The more things change...
“Possibility.” “It is thought that...” “Is believed to be.”
Well. Another write-up that’s nothing more than conjecture. Anthropology strikes again.
White people
When we were Comanches
AG Barr expects indictments any day.
1800 “merchants” traveling as a group? I’m not buying that story.
Like the American Indians of old attacking a wagon train?
The poor merchants were probably behind on their taxes to the local robber baron.
The more archaeologists “re-imagine” their works, the harder it gets to take them seriously.
Couldn’t have been warriors because doesn’t match imaginary image of warriors. Got it.
Had to be merchants because some of the skeletons showed signs of having had to carry heavy loads. Got it.
Warriors traveled in bands with their own slaves and other type persons playing the support and logistics role all throughout known history.
But that can’t be the case in this pre-history dig.
Interesting subject, horribly written article.
Barbarian
Lives
Matter
The archaeologist concluded it was a gathering of merchants because some of them showed skeletal evidence of a lifetime of carrying burdens.
Doesn’t seem sufficient. Isotope or molecular evidence that they were not native?
They could have been builders, local slaves, litter bearers, miners.
1400 people would be a large town for Germany back then.
Large gatherings back then could have been religious primarily, trade second.
Maybe it was a raid on a village, a sacrifice, or a mass punishment.
Probably 2 long-distance trading caravans with their attendant security details just ‘bumped into’ one another. Or more likely 1 ambushed the other at the river crossing.

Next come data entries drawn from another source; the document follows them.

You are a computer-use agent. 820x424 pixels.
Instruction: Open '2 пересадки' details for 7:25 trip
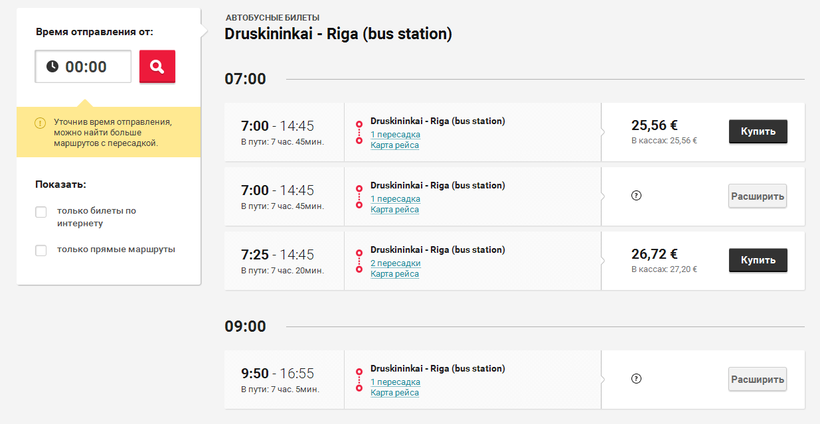point(395,263)
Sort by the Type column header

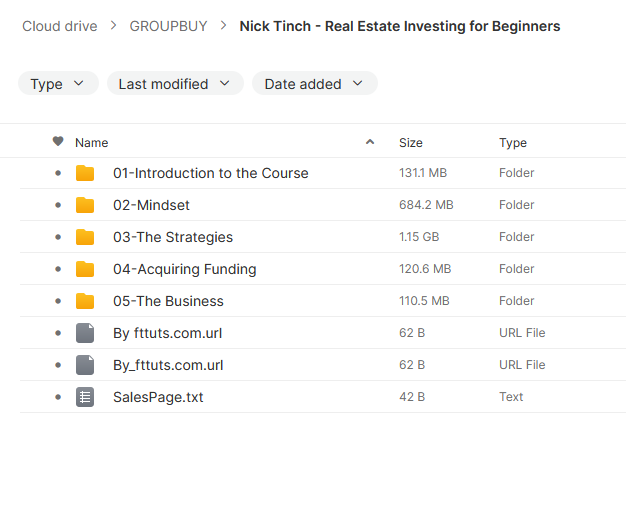[513, 143]
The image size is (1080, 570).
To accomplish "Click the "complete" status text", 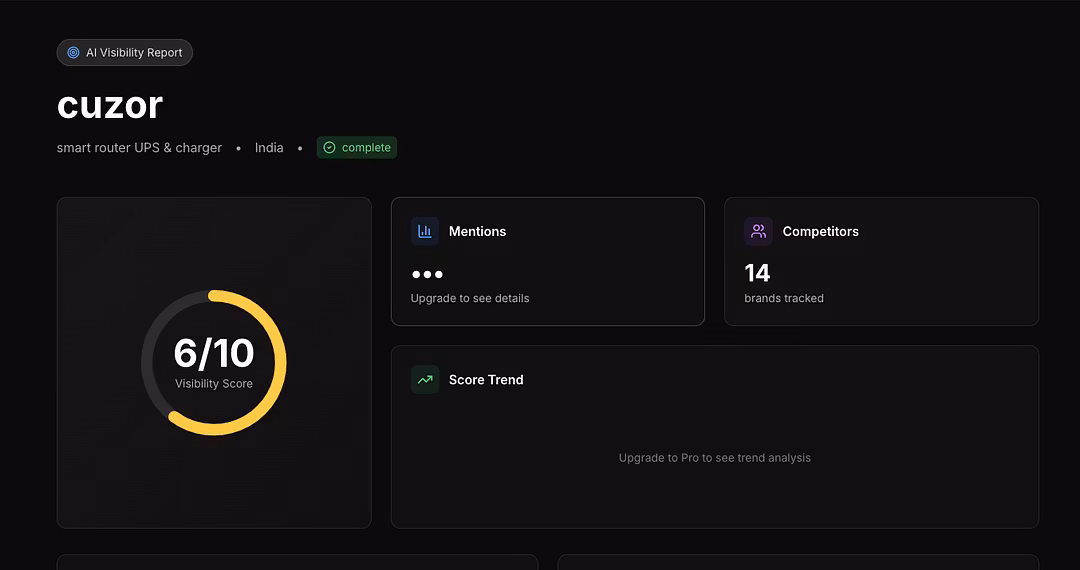I will click(366, 148).
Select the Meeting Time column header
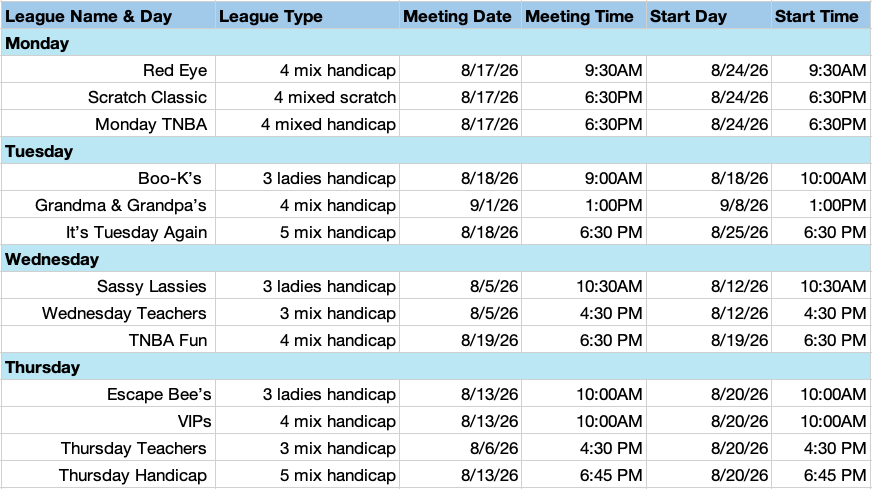Viewport: 872px width, 489px height. (584, 16)
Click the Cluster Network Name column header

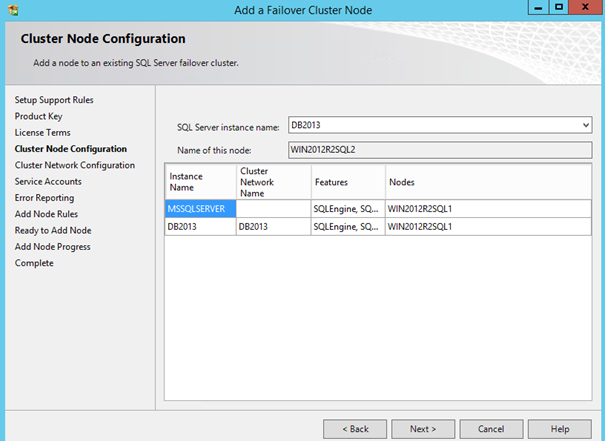(x=272, y=182)
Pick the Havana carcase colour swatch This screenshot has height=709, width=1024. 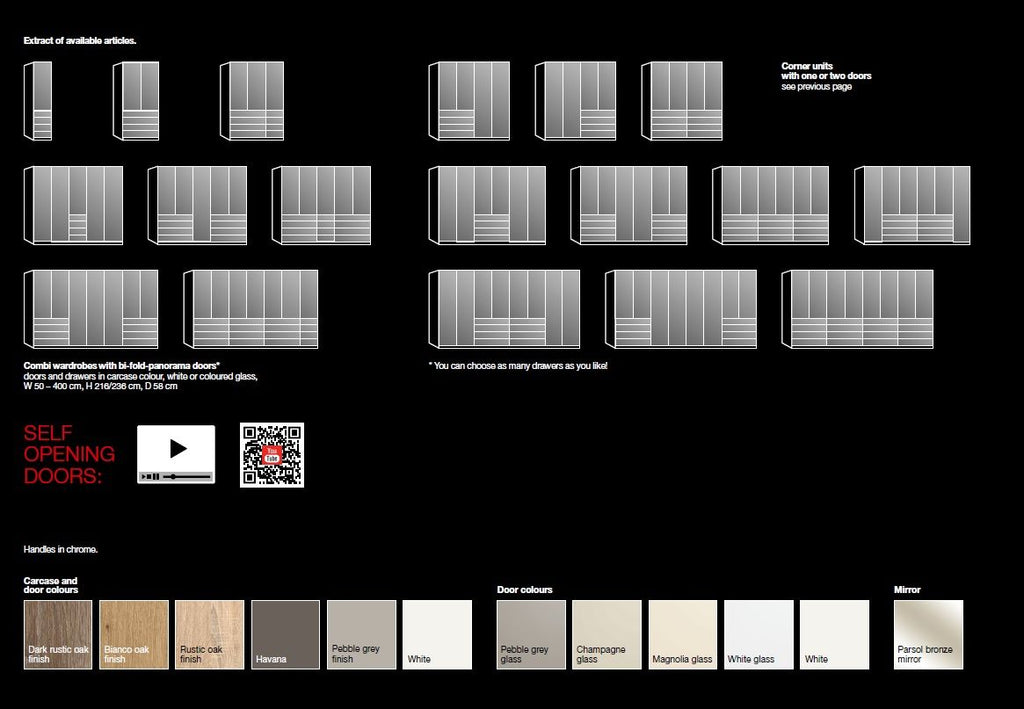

The bodies of the dead were stripped of all metals, so guessing that they were trading in Tin or Copper — the component metals of Bronze. Tin deposits are pretty rare and so the metal ore usually comes from great distances.
Another interesting bit: the combatants were asymmetrically armed with one side using flint arrow heads while the others used bronze.
As a German American, I demand reparations!
Right in the middle of the bronze age - they were likely transporting copper and tin ingots. Copper was possibly from Upper Peninsula of Michigan and 99% pure (today’s copper is 2-4%) somebody mined over 231,000 tons out during 3,000BC-1,000BC - not the locals (that would be 4620 rail ore cars at 50 tons each). None of it has been accounted for.
Copper was more valuable than gold as weapons (and more) were made from it. So if those robbers heard about the merchants cargo of copper and tin ingots their was lots of incentive to take it and to make sure no one lived to squeal. For the merchants safety was in numbers, but they just didn’t have the numbers to fend off the likely thousands in the attacking band of robbers.